FSAC has entered into a debt commitment agreement with certain lenders, pursuant to which the lenders have committed to make available to Agiliti a term loan of $660 million, the proceeds of which will be used to repay existing UHS indebtedness. It is currently anticipated that UHS will issue a notice of redemption with respect to its outstanding second lien notes immediately prior to the merger and that these notes would be redeemed approximately 30 days following the closing date. The lenders have also committed to provide a $150 million revolving credit facility.
The boards of directors of UHS and FSAC have unanimously approved the proposed transaction. Completion of the transaction, which is expected to occur in the fourth quarter of 2018, is subject to customary and other closing conditions, including regulatory approvals and FSAC stockholder approval. In addition to having the right to vote on the transactions, FSAC’s current public stockholders have the right to elect to have FSAC redeem their shares for cash in connection with the consummation of the transaction. The transaction is also conditioned upon there being sufficient cash, after giving effect to any redemptions, to pay the cash portion of the merger consideration, repay existing indebtedness and make other required cash payments at closing. More information on these conditions will be contained in the preliminary proxy statement that FSAC intends to file with the Securities and Exchange Commission.
As part of the transaction, Agiliti will also enter into a tax receivable agreement with the equity holders of UHS, which will provide for the sharing of tax benefits relating to certain pre-business combination tax attributes and tax attributes relating to the transaction as those tax benefits are realized by Agiliti.
Conference Call Information
UHS and FSAC will host a presentation to discuss the transaction beginning at 9 a.m. Eastern Time on Monday, August 13. Those who wish to view the presentation may access it here, or by visiting www.uhs.com/investors and selecting the “Presentations” tab. An audio form of the presentation will be available toll-free at 1-877-523-5612 using Conference ID 13682526.

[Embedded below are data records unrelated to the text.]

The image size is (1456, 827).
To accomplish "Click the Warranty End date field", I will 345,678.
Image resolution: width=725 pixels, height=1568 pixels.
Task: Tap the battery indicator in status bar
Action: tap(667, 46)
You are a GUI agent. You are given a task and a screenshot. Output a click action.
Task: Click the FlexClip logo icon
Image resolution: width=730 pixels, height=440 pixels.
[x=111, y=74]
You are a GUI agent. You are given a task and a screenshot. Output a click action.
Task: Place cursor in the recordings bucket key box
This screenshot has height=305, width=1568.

The presentation will be available from 9 a.m. Eastern Time on August 13, 2018, to 11:59 pm Eastern Time on October 31, 2018, using the access information above.
Advisors
J.P. Morgan Securities LLC acted as financial advisor and Weil, Gotshal & Manges LLP acted as legal counsel to UHS. Citigroup Global Markets Inc. acted as financial advisor, capital markets advisor and placement agent and Kirkland & Ellis LLP acted as legal counsel to FSAC. BofA Merrill Lynch acted as capital markets advisor and placement agent in connection with the private placement. Debt financing will be provided by JPMorgan Chase Bank, N.A., Citigroup Global Markets Inc., and KeyBanc Capital Markets Inc.